## Required work
#1 Copy out the stretch of entries running from the line that contains "Identify the location of x-tick-label: 2007–10." through the line that contains "(1140, 443).", both lines included, word for word. Leave the pictures out.
#2 Continue the forum thread about grouping CSV rows by personal_id with pandas from the point where it stops.

## Passage
########
I have a CSV with thousands of hundreds of thousands of rows but basically looks like this
personal_id | location_type | location_number |
---|---|---|
1 | 'company' | 123 |
2 | 'branch | 321 |
1 | 'branch | 456 |
1 | 'branch | 567 |
The goal is to group everything by personal_id
and beneath that have 2 lists of the location_number
that are identified by the location_type
[
{
"personal_id": 1,
"company": [123],
"branch": [456, 567]
},
{
"personal_id": 2,
"branch": [321]
}
]
I used python pandas because i've done something successful before but only at 1 filtering level and using pandas to_dict('records)
worked perfectly at the time
ive been trying to do something in that light such as this
merge_df= (data_df.groupby(['personal_id'])
.apply(lambda x: x[['regulator', 'employee_number', 'sex', 'status']]
.to_dict('records'))
.reset_index()
.rename(columns={0: 'employee'}))
but im not able to figure out how to add an additional filter inside the apply()
as well as this method creates a column which I dont need in the above scenario that I renamed to 'employee'
My only other option is to start everything over in C# with say CSVHelper and maybe automapper if pandas was the wrong choice
CodePudding user response:
Try:
df = df.pivot_table(
index="personal_id", columns="location_type", values="location_number", aggfunc=list
)
########
## Records to use
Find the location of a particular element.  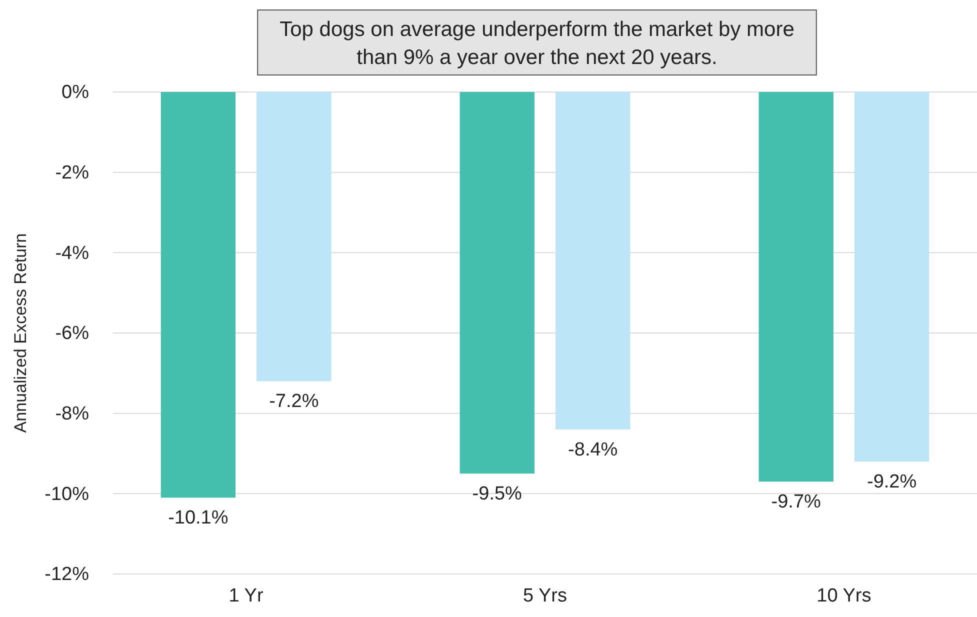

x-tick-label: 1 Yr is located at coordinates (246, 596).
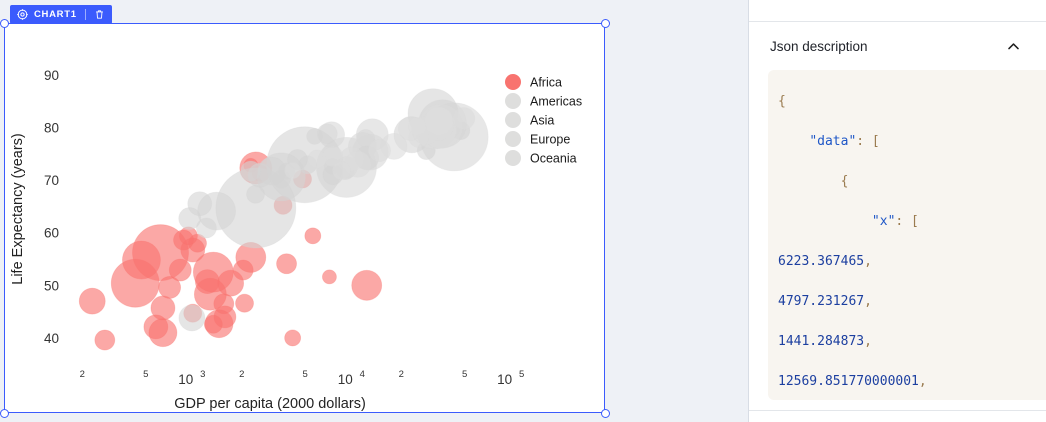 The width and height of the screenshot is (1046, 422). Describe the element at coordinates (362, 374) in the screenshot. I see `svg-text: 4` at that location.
########
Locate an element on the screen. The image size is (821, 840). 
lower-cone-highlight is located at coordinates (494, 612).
########
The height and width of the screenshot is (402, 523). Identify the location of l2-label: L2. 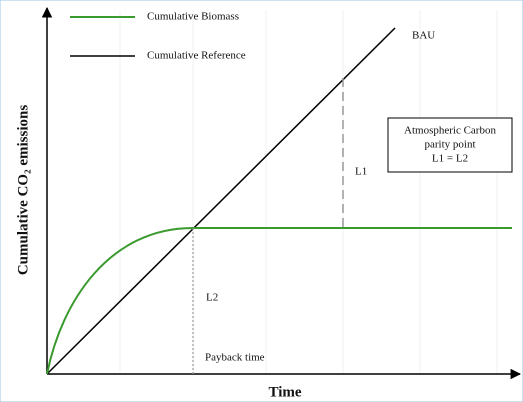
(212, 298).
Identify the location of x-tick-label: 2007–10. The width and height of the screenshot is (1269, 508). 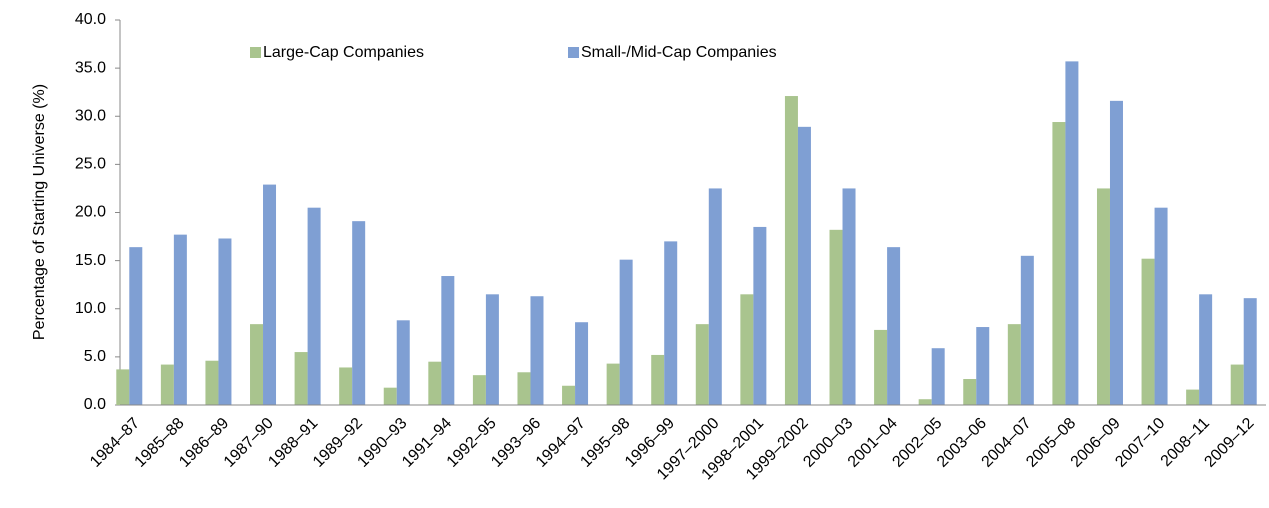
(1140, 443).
########
## Response list
#1
Identify the location of x-tick-label: 2007–10. The width and height of the screenshot is (1269, 508). 
(1140, 443).

#2
out = [out.append(row[row.notna()].to_dict()) for _, row in df.reset_index().iterrows()]
print(out)
Prints:
[
{"personal_id": 1, "branch": [456, 567], "company": [123]},
{"personal_id": 2, "branch": [321]},
]
CodePudding user response:
You can do this:
# groupby personal_id and then in apply groupby and aggregate by list.
s = df.groupby("personal_id").apply(
lambda x: x.groupby("location_type")["location_number"].agg(list).to_dict()
)
# then construct dict from series
out = [{**{"personal_dict": idx}, **v} for idx, v in zip(s.index, s)]
print(out)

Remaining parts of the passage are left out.